При выявлении в осадке одной или более личинок трихинелл исследованную группу свиных туш переводят на запасной подвесной путь, разделяют ее на 8 групп по 12-13 туш (первоначальная групповая проба от 100 туш) или по 2-3 туши (первоначальная групповая проба от 20 туш), берут снова пробы и исследуют, как указано выше. Туши из группы, давшей положительные результаты при повторной трихинеллоскопии исследуют индивидуально в аппарате АВТ, выявляя таким образом тушу, пораженную личинками трихинелл.
Исследование мясопродуктов
Дополнительная обработка срезов
При исследовании замороженного и соленого мяса срезы обрабатывают 50% водным раствором глицерина, при этом срезы просветляются.

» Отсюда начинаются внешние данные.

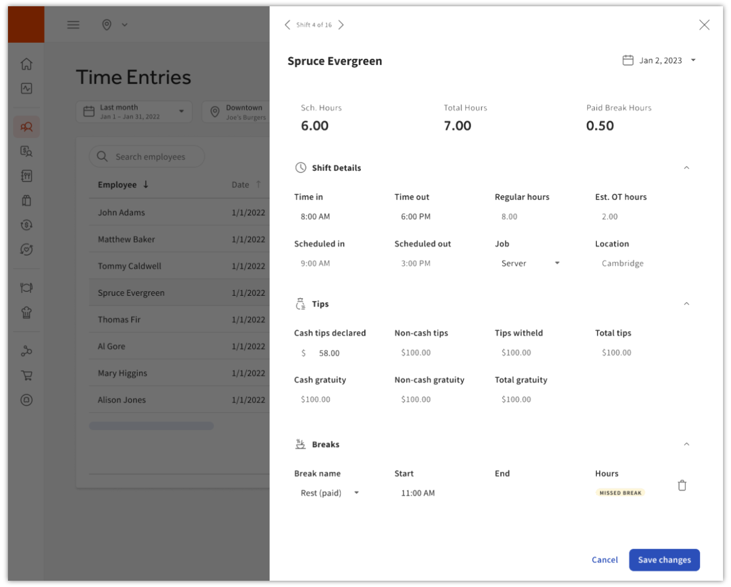Open the location pin selector

click(x=114, y=25)
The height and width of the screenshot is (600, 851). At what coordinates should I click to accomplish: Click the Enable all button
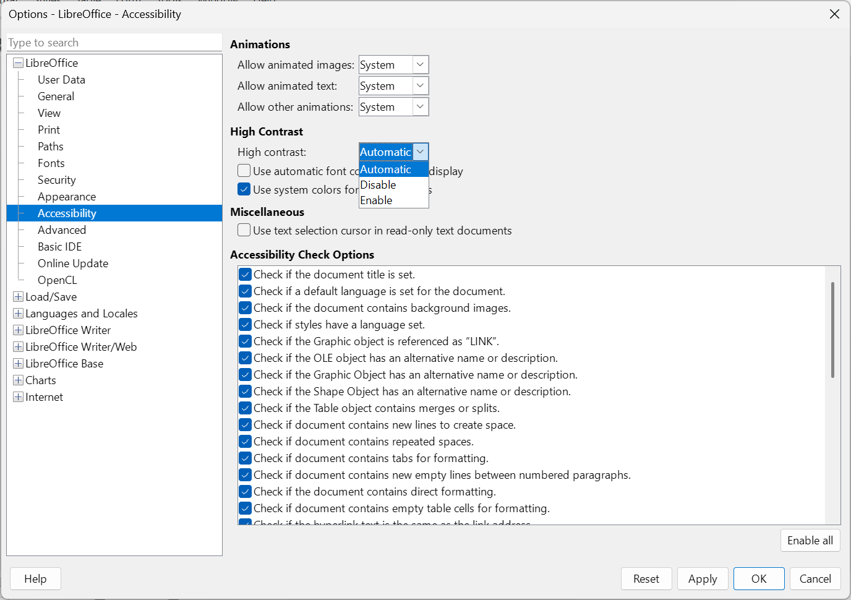(x=810, y=541)
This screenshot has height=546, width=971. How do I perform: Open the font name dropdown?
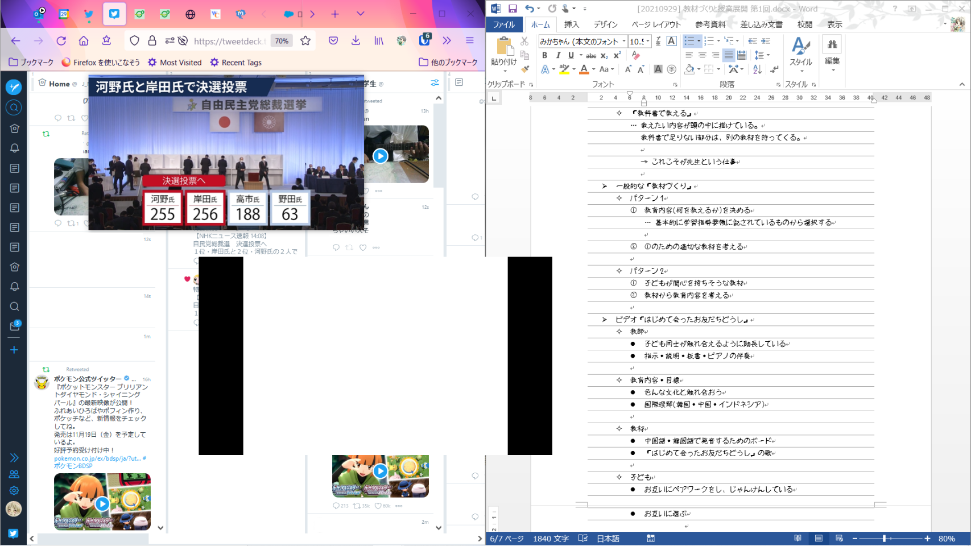click(624, 41)
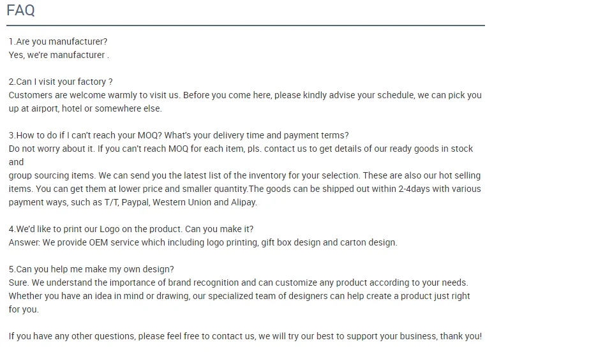Click the answer "Yes, we're manufacturer"
The height and width of the screenshot is (352, 605).
point(59,55)
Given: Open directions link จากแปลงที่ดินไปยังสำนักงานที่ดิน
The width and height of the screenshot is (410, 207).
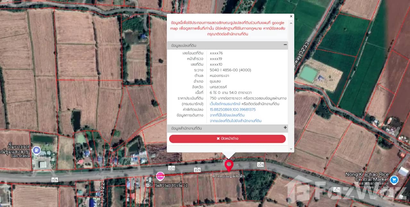Looking at the screenshot, I should tap(235, 121).

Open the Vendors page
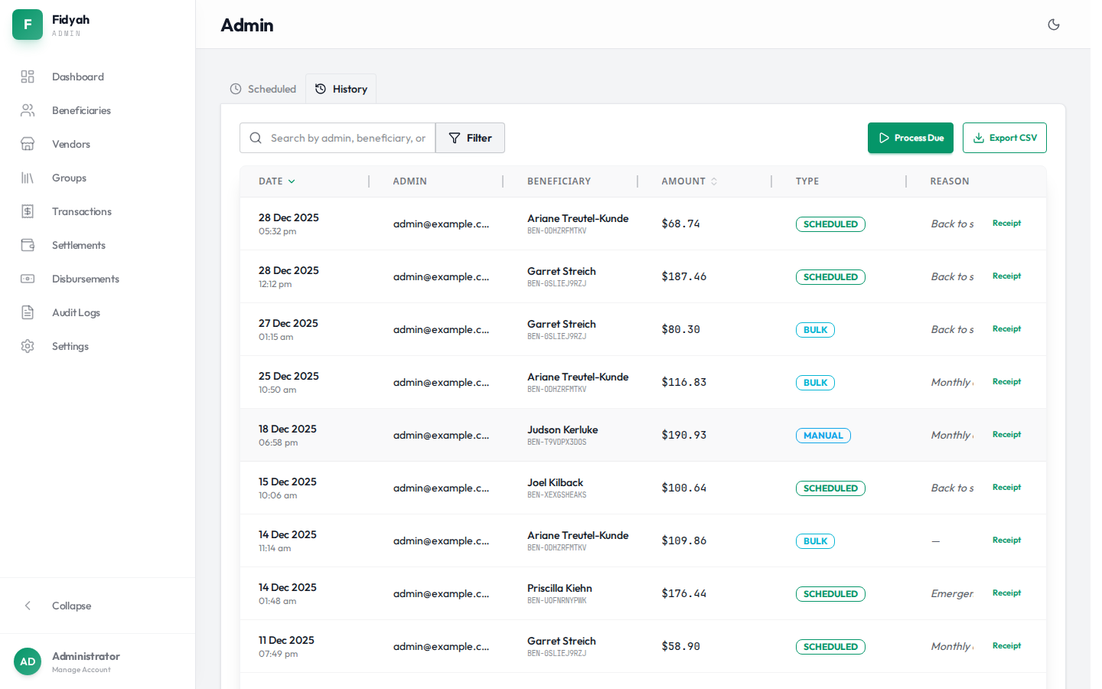click(70, 144)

На каждый срез наносят 1-2 капли глицерина, выдерживают 3 минуты и раздавливают в компрессориуме. Для большей эффективности исследования В.Ю. Вольферц рекомендовал наносить на раздавленные между стеклами срезы 1-2 капли полу децинормального раствора соляной кислоты или 0,5 мл насыщенного раствора метиленовой синьки, разведенного в 10 мл дистиллированной воды. При обработке соляной кислотой мышечные волокна становятся прозрачными, сероватого цвета, капсула набухает и становится хорошо очерченной, жидкость в полости капсулы просветляется.
При обработке срезов раствором метиленовой синьки мышечные волокна окрашиваются в бледно-голубой цвет, жировая ткань не окрашивается или приобретает по периферии слаб- розовую окраску, капсулы трихинелл становятся лилово-розовыми или синими, а паразит не окрашивается и его хорошо видно.
При исследовании замороженного, копченого и вяленого мяса срезы обрабатывают 5%. раствором КОН, при этом срезы размягчаются и легче раздавливаются. Исследуемые мышцы помещают на 1 час в данный раствор при комнатной температуре, или на 10 мин. в раствор с Т 45°С, а затем промывают водой и раздавливают.
Трихинеллоскопия свиного шпика. Трихинеллы могут локализоваться в подкожной жировой ткани, в которой макроскопически не видно мышечных прослоек. Шпик без видимых мышечных прослоек разрезают на всю толщину и срезы берут с внутренней поверхности шпика по линии его расслоения (такие линии образуются в местах атрофированных мышц). Делают не менее пяти срезов толщиной около 0,5 мм и погружают их на 5-8 мин в 1%-ный раствор фуксина на 5%-ном растворе едкого натра. Затем их извлекают из раствора, раскладывают на нижнем стекле компрессорнума, закрывают верхним стеклом, притирая несколько слабее, чем срезы из мышечной ткани, и исследуют под трихинеллоскопом. На фоне неокрашенных жировых клеток резко выделяются трихинеллы в виде светло-красных или желто-красных включений. Оболочка трихинелл бывает ясно выражена.